When I first heard of the young man who had opened fire in a Salt Lake City shopping mall, killing (I think) six and wounding three, I immediately began to wonder to which group of pschopaths the kid belonged: spoiled suburban white boy or Muslim. When it took more than an hour to release the name (Suleymen Talovic), I correctly concluded Muslim. Suleymen came from Bosnia—he has been invariably described in the press as “refugee from war-torn Bosnia”—either three or nine years ago, depending on what report you read.
The FBI assures the country that young man’s killing spree was not an act of Islamic terrorism. How do they know? Of course, they don’t know, and they know they don’t know. But nearly every police official tells these lies, though the supply of credulous listeners is in sharp decline. On the other hand, yahoo bloggers are convinced the kid was an Al Quaeda agent, and the more I read from such people, the more sympathy I have with FBI liars.
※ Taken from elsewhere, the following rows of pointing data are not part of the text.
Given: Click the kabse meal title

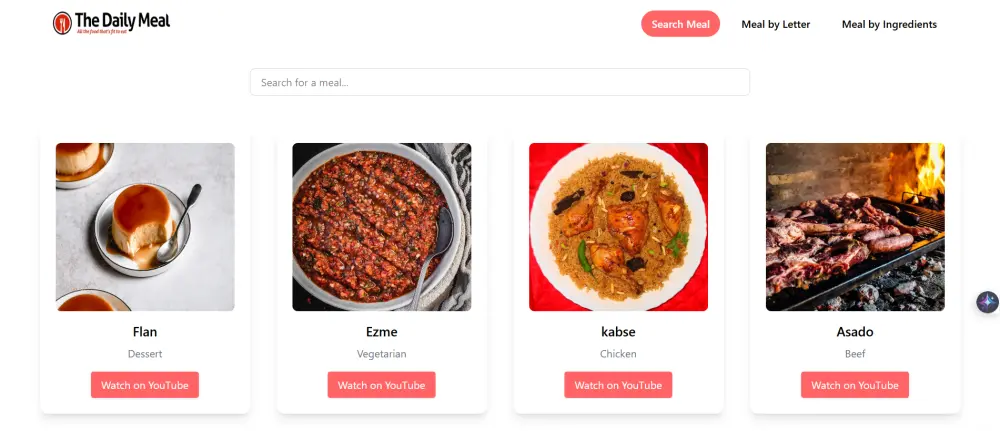Looking at the screenshot, I should tap(618, 332).
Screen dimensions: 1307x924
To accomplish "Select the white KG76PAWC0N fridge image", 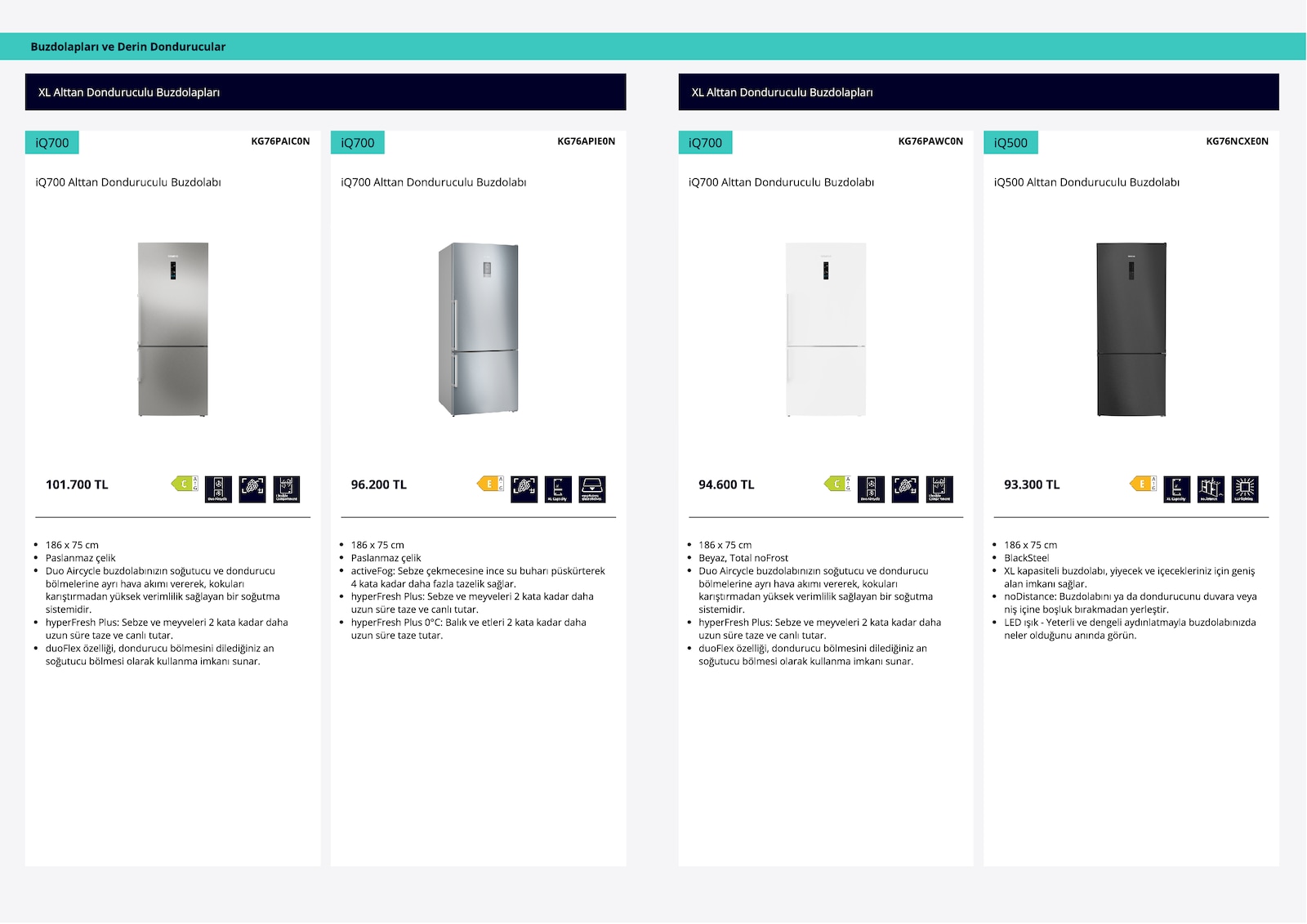I will click(826, 329).
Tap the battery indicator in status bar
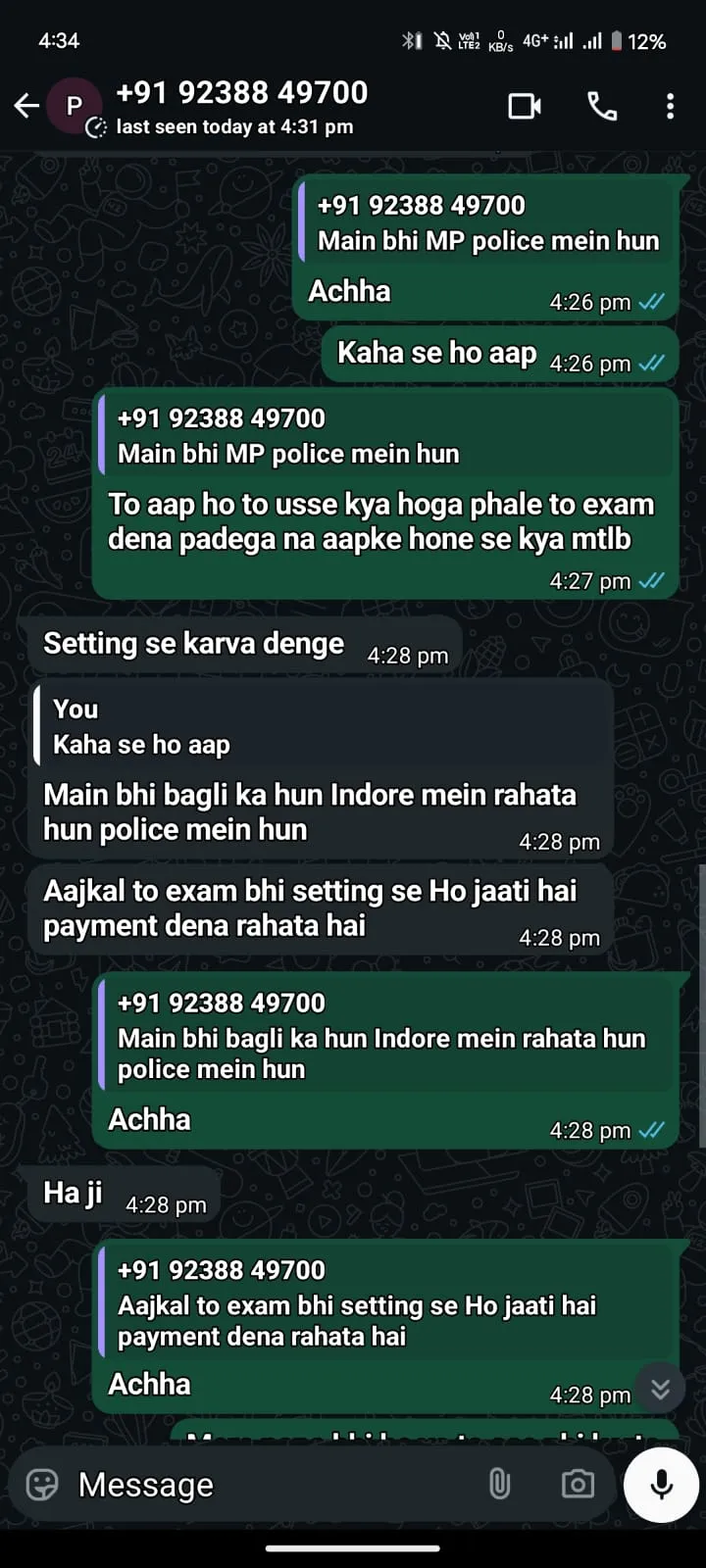 click(x=617, y=41)
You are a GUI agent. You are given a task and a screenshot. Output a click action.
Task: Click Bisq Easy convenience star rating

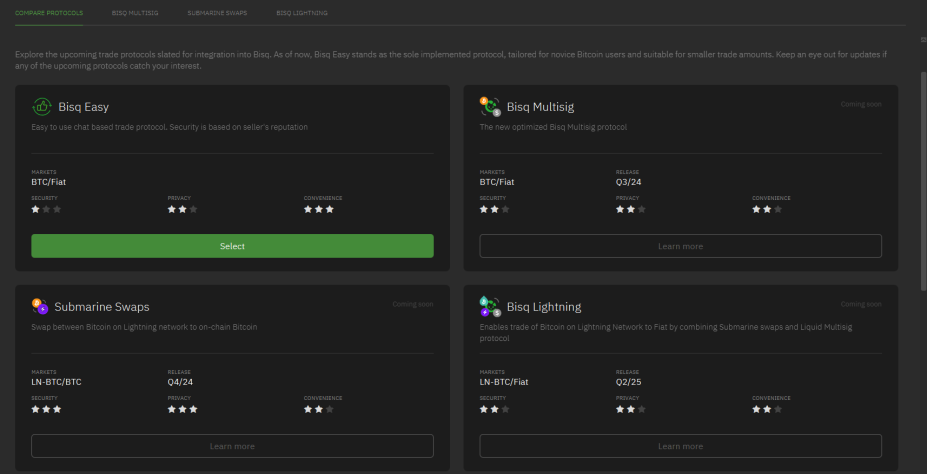[x=319, y=209]
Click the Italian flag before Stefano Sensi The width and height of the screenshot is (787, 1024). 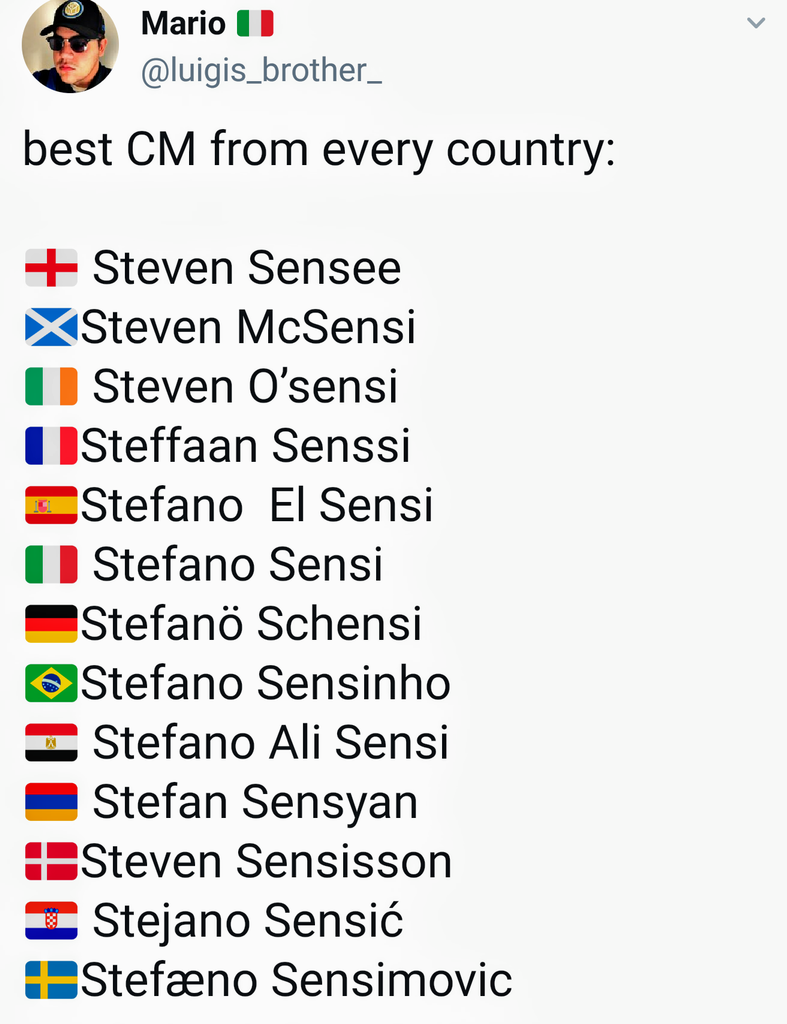(x=51, y=565)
Too few Americans are sufficiently morally stable to be told facts about anything. What if it turns out that Talovic cared nothing for the Koran, that he was only one more embittered immigrant out for revenge against the country that had taken him in? Or what if the fault lay with divorced or separated parents or with the stupid teachers who wasted tens of thousands of tax dollars? None of this is discussable here in America. Just hint, once, that many young girls who have been molested and/or murdered were being brought up in morally disordered households, and the Harpies will descend upon your life and poison all its pleasures.Naturally, in a nation of lies, a “Bosnijak” killing spree is just the occasion for repeating the “Bosnijak” version of history, how the poor down-trodden little Muzzie-Wuzzies were oppressed by the mean old Christian Serbs. One of the best impassioned outcries comes from a maudlin columnist in the Salt Lake City Tribune. Not content with giving the basic Bosnijak myth manufactured by PR agencies, Rebecca Walsh decided to go Pulitzer:
” . . . The details are antiseptic, written in journalistic shorthand. No gory details about homes being burned, fathers marched off to concentration camps or mothers and sisters raped.”
One wonders how much time Ms. Walsh spent in Bosnia before adopting her morality-play version of contemporary history.
Left out of her—and virtually every other—account is any hint that the “Bosnijaks” were ruthless agents of Ottoman oppression or that that they committed unspeakable war crimes during WWII or that their renewed violence and aggression helped to bring on the Bosnian War. Best of all, Ms Walsh seems to know nothing about the active role played by the Clinton administration in continuing the war. “That’s my story and I’m sticking to it,” is the inevitable refrain of American journalists whose knowledge of history comes from Ken Burns’ mockumentaries.
Perhaps young Talovic was deeply affected by the violence he witnessed in childhood—though from experience I have learned to take these refugee stories with handfuls of salt: It is their tale of suffering that has made it possible for them to live in the American paradise. We shall probably never find out what made him tick so loud he ultimately exploded, but that is because we do not want to know. Truth, in America today, is whatever story can be trimmed to fit an historical template created by pop historians, high school civics teachers, news producers, State Department spokesmen—and other propagandists.
It probably does not need saying, but I’ll say it anyway: Political liberty cannot survive in a country in which public “debate” consists of statements made by dishonest law enforcement agencies, a lying and ignorant press corps, and the self-abusing white trash who infest the blogosphere.
Part of my job is to make a daily descent into the sewage stream we call the “news”—though nothing new happens in the course of the average year. You, dear reader, can make an honest living without listening to NPR or looking at Drudge. At least, take up Proust’s suggestion: buy cheap editions of great books and read them at the table and on trains and save the newspaper gossip, suitably bound in leather, for that rare occasion when you want to slum it.
PS: If my mood seems too jovial, my outlook too optimistic, please blame it on ten days of a “cold with flu-like symptoms” that forced me to take to my bed where I reread four volumes of Waugh, a bunch of Venetian history, and several Restoration plays. I did force myself to listen to the news but made up for it with Manhattans and the first “Mr. Moto” film—70 minutes of mindless entertainment unalloyed, so far as I could tell, by any highminded agenda. I’d forgotten how good Peter Lorre could be, when he had to work for a living.